Possibly the biggest actual surprise of PMA so far is the Sony A300 and A350 pair, which, so far as we know, nobody saw coming. (If you're not aware of it, PMA started yesterday, and will run till Sunday, when it will break early this year so participants can watch the Super Bowl.) The lack of "live view" on the semi-pro A700 was widely noted, and now we know why: The A300-series cameras are the ones that offer the feature. Apparently, Sony thinks that the market for live view is not the semi-pro and advanced amateur market targeted by the A700. You can have the feature if you want it; you just need to buy a different camera to get it, is all.
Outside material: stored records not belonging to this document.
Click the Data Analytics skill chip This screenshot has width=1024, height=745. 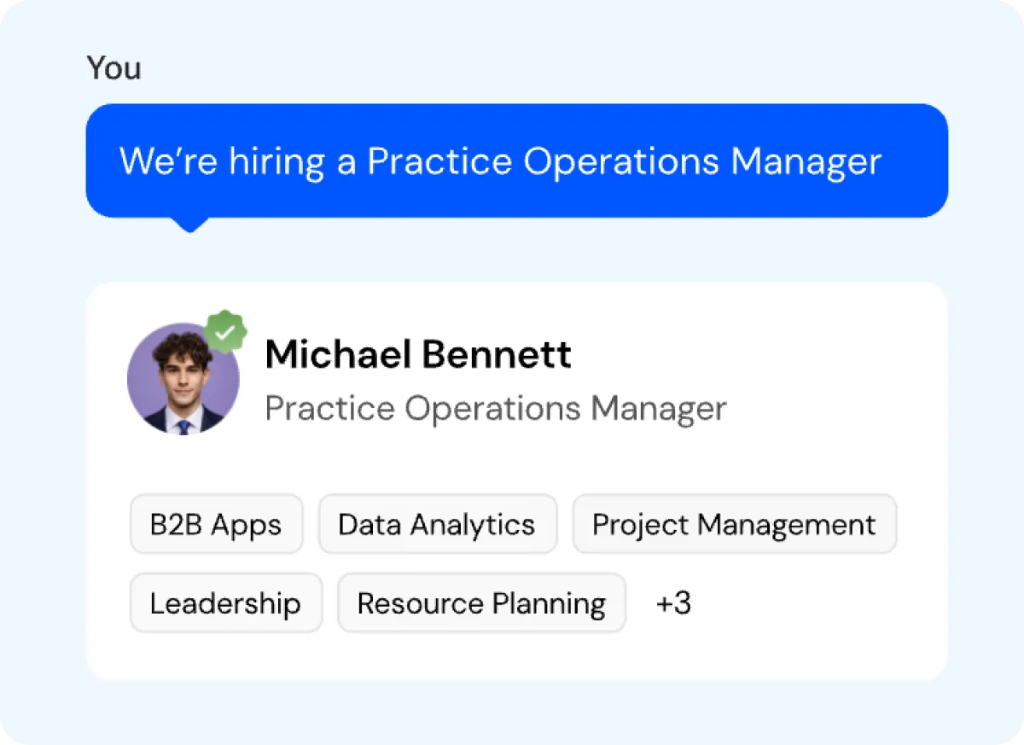tap(437, 524)
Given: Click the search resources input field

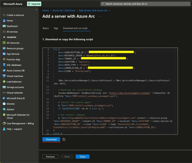Looking at the screenshot, I should 145,4.
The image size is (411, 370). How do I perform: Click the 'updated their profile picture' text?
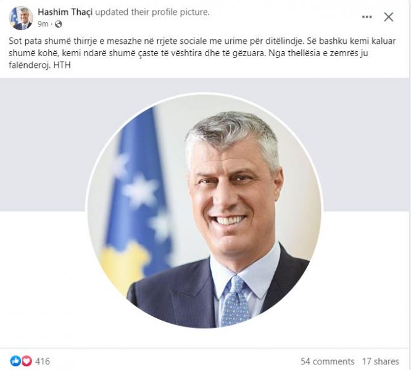[152, 12]
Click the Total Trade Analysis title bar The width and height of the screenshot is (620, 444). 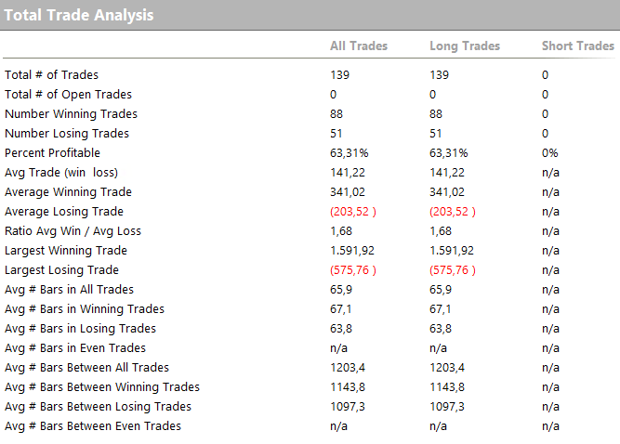79,15
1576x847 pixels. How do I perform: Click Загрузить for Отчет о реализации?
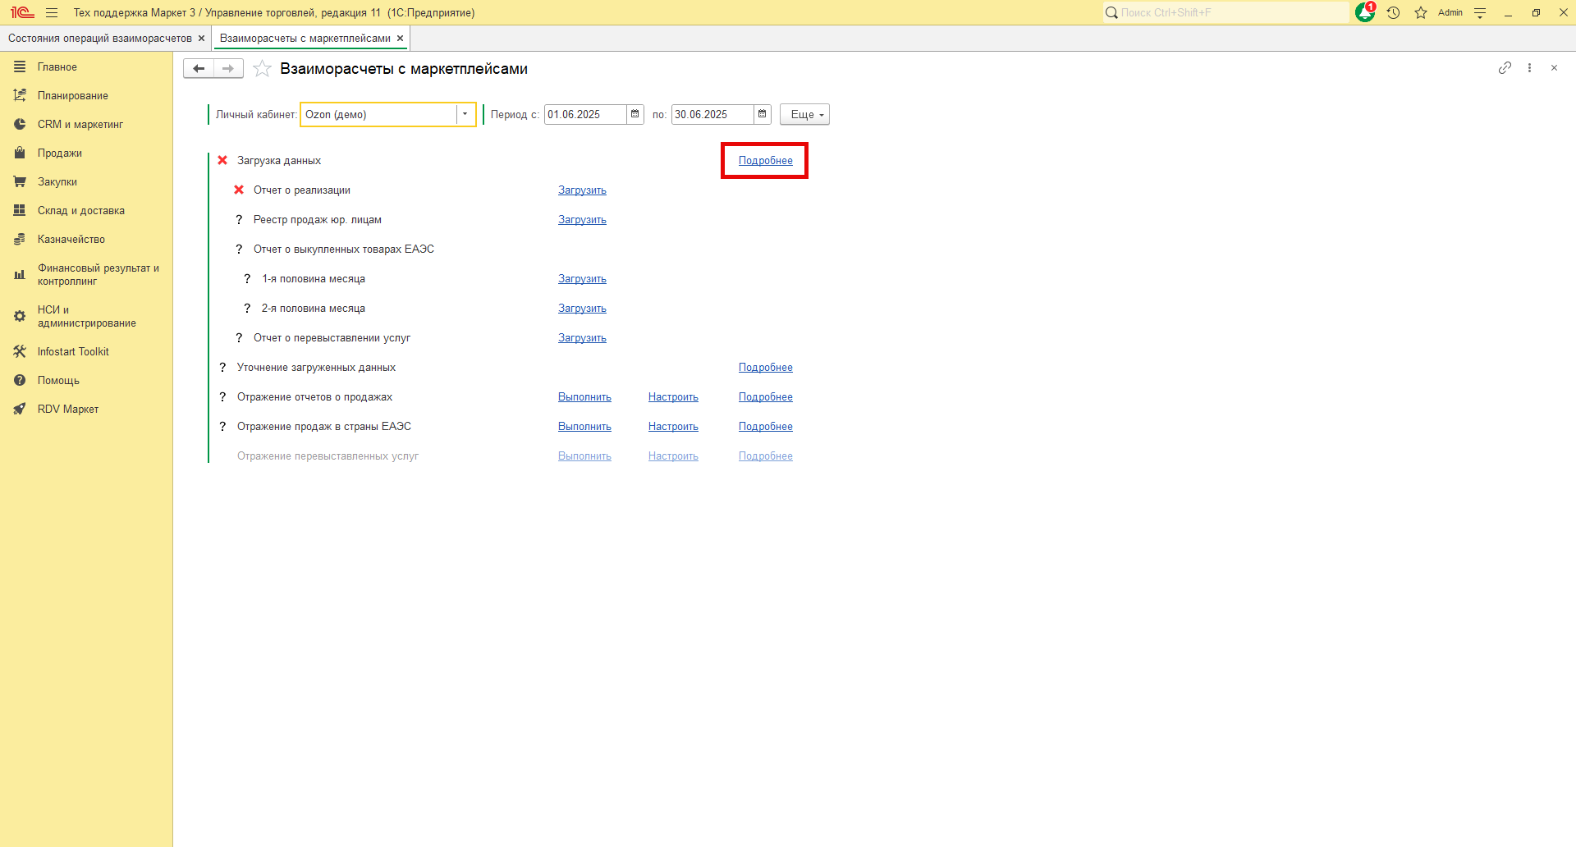(x=582, y=190)
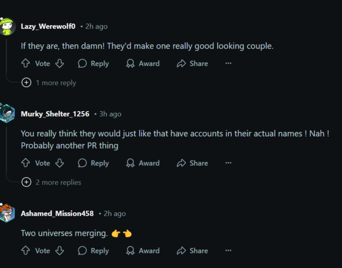The width and height of the screenshot is (342, 268).
Task: Open Murky_Shelter_1256's user profile link
Action: [x=55, y=114]
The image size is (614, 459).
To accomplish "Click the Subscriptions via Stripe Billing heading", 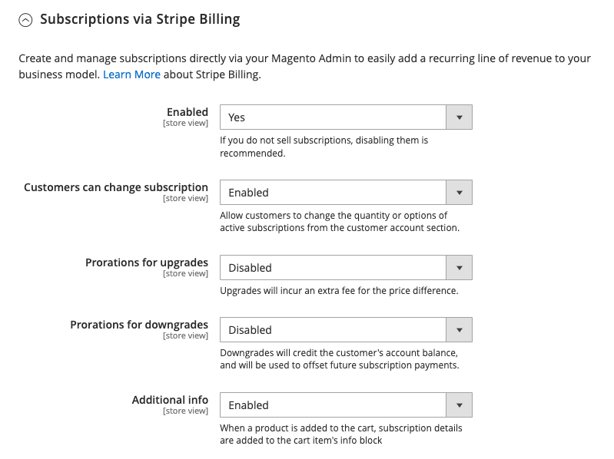I will [x=140, y=19].
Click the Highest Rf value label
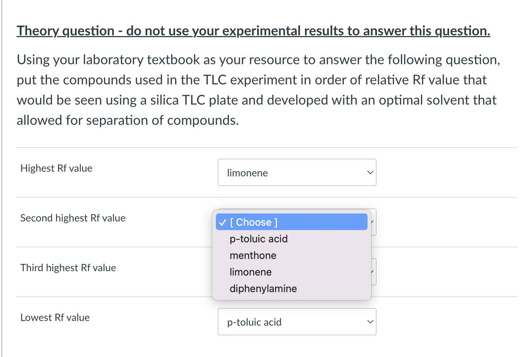This screenshot has height=357, width=530. coord(56,168)
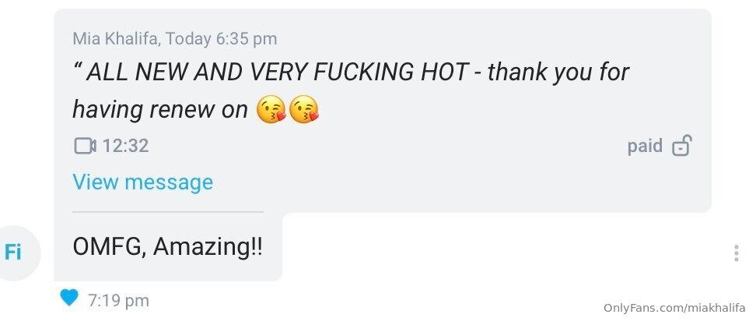Click the 12:32 video duration
This screenshot has width=756, height=325.
pos(125,146)
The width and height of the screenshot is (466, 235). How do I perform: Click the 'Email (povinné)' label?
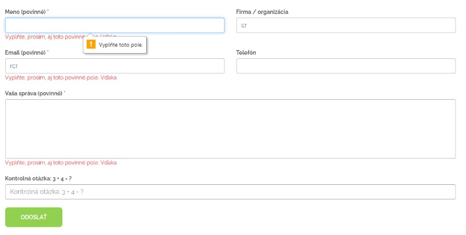click(x=25, y=52)
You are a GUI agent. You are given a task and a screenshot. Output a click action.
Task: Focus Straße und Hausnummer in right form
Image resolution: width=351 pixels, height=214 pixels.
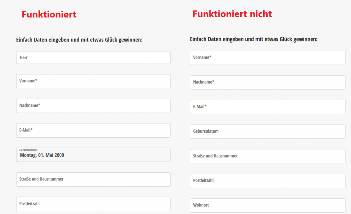pyautogui.click(x=267, y=156)
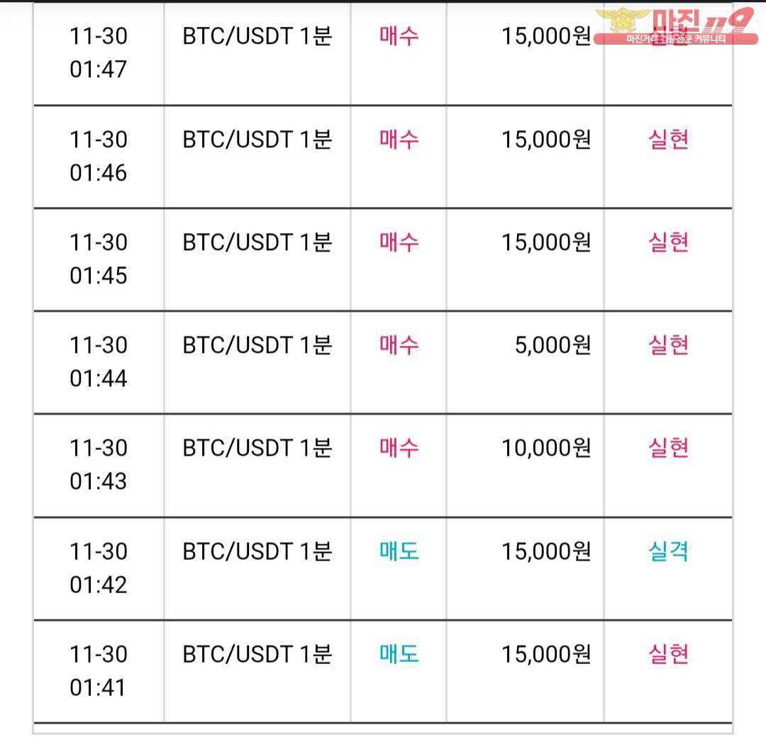The image size is (766, 737).
Task: Select the 11-30 01:47 trade timestamp
Action: (98, 52)
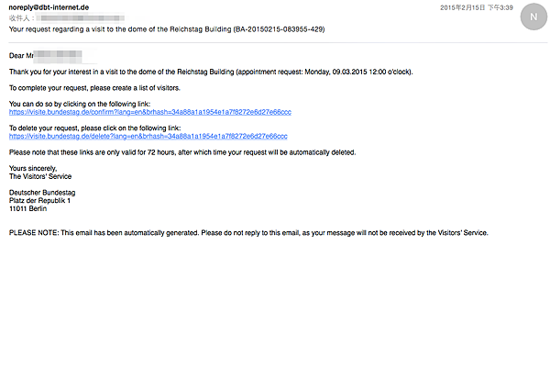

The A300 and A350, which are price-competitive with entry-level DSLRs, are the same camera except that they give you your choice of sensor: you get to choose between 10 megapixels (the A300) or 14 megapixels (A350). The choice will certainly test the principles of those who claim to believe that more pixels aren't necessarily better!
The implementation of live view on the A300 and A350 is promising. First of all, the camera offers a simple flip-up LCD viewing screen, which I personally think is even better than the articulated digicam-style screen on the Olympus E-3. It allows for a passable imitation of the waist-level viewing so beloved of Hasselblad and Rolleiflex shooters from days of yore (minus the reversed image, which is no loss). Moreover, other cameras use an inherently slow focusing system whereby the mirror has to flip down, focus, and flip up again. The A300 cameras use a new focusing scheme that allows for regular autofocusing in live view.
The big-dog Sony DSLR, still unnamed—Sony is continuing to call it the "flagship"—is now due before the end of 2008, possibly at photokina. The big surprise news of this PMA (the flagship was also shown in mock-up last PMA) is that it will have a full-frame sensor (the 24-megapixel one announced the other day) and Super SteadyShot sensor-based image stabilization. So much for the endless armchair forum truthiness pronouncing that sensor IS is only compatible with APS-C and smaller sensors. Interestingly, Sony is saying that the flagship is not necessarily a "pro" camera, and it's not going to be bigger than a watermelon. Rather, it will compete with the class of camera currently defined by the Canon 5D.
Sony has also announced two new lenses—a Sony 70–300mm G-series lens, and a Carl Zeiss constant-aperture ƒ/2.8 24–70mm. The latter, shown below, is doubtless intended to be the normal zoom for the coming flagship camera. It weighs in at a whopping two pounds plus (33.3 oz.), which must be a record for a normal zoom. (At least, we hope it is.)